Records from a collection
________________________________________

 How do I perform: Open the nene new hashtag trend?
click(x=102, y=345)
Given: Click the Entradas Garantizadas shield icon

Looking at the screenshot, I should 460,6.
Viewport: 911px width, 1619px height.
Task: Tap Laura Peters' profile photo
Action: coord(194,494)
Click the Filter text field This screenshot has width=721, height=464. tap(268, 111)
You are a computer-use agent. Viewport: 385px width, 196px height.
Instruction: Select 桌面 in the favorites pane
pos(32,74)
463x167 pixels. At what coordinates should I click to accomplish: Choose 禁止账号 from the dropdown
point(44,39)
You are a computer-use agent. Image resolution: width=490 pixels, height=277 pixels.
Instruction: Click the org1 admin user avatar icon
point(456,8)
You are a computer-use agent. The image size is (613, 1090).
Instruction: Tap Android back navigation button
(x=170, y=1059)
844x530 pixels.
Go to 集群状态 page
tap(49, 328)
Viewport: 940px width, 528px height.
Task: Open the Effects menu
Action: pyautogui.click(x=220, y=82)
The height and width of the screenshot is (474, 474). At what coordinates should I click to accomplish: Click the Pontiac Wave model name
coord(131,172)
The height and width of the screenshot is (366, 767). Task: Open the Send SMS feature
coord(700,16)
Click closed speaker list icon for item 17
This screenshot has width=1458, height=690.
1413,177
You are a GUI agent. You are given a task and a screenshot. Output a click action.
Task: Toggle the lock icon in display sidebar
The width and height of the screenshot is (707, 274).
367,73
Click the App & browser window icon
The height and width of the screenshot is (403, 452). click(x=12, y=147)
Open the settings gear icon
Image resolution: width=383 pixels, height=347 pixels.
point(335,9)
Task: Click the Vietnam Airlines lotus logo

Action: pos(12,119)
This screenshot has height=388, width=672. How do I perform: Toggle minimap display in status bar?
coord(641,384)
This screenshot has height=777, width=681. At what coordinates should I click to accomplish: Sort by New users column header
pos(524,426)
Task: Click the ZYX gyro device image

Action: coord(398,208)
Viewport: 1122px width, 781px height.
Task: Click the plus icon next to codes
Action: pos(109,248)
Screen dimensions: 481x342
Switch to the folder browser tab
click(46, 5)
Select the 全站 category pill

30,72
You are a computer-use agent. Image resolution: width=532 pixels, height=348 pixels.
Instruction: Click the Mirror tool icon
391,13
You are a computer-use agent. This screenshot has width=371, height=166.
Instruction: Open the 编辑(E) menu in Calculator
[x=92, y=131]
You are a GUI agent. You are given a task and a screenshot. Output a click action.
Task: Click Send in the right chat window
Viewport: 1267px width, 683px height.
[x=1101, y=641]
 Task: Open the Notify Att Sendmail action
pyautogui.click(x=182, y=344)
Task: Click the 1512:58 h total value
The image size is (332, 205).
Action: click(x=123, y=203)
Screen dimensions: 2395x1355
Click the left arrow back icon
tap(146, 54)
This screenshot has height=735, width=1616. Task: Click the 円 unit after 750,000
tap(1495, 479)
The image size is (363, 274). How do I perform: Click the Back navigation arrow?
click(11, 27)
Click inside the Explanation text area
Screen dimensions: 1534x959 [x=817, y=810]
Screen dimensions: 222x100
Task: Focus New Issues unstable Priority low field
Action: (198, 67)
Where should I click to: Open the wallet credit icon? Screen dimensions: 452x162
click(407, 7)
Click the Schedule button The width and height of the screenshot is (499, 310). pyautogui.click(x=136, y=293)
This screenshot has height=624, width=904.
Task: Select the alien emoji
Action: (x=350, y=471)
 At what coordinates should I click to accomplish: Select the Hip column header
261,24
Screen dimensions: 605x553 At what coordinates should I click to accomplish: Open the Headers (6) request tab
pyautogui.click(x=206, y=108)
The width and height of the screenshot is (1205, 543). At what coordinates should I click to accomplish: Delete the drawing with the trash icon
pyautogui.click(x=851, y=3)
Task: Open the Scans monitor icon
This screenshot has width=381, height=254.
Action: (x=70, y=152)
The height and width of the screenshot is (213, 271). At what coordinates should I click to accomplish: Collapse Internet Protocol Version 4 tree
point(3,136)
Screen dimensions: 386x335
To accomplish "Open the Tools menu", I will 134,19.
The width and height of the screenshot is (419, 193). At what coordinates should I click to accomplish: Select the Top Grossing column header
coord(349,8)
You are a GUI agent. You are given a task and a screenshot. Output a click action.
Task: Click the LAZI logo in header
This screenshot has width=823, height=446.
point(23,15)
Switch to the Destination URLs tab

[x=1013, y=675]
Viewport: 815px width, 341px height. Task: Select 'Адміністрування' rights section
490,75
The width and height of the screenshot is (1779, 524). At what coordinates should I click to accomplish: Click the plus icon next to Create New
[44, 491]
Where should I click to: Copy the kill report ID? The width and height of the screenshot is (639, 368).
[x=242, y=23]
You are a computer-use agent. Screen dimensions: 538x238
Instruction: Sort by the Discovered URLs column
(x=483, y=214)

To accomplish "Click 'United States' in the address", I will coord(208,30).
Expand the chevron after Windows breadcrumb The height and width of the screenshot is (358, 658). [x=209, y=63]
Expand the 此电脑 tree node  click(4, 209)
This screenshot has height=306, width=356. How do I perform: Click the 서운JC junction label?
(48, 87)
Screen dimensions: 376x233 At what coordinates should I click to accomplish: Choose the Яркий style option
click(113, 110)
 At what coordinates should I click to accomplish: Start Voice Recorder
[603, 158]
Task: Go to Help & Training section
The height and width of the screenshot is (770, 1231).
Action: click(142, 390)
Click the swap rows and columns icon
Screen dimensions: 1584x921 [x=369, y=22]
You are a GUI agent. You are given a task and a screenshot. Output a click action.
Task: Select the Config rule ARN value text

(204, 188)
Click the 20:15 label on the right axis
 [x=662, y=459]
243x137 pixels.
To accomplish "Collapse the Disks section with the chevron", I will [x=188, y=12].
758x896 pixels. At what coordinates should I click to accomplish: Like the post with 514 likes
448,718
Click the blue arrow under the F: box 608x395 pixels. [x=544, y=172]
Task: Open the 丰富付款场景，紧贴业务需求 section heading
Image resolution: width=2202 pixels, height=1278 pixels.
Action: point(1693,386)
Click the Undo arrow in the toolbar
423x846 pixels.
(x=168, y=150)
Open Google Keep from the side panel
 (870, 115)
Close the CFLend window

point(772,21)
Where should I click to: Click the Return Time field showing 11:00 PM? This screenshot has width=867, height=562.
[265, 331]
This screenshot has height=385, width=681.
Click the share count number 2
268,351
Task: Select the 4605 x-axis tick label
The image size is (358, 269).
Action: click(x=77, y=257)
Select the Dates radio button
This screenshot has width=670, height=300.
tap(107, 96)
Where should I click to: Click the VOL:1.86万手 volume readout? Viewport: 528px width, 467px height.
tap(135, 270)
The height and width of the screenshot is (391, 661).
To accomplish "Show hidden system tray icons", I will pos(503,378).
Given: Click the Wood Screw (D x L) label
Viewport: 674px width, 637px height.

________________________________________

What you should do >> Copy each line above that has the word "Expand".

Exercise solution >>
Expand the chevron after Windows breadcrumb The height and width of the screenshot is (358, 658). [x=209, y=63]
Expand the 此电脑 tree node  click(4, 209)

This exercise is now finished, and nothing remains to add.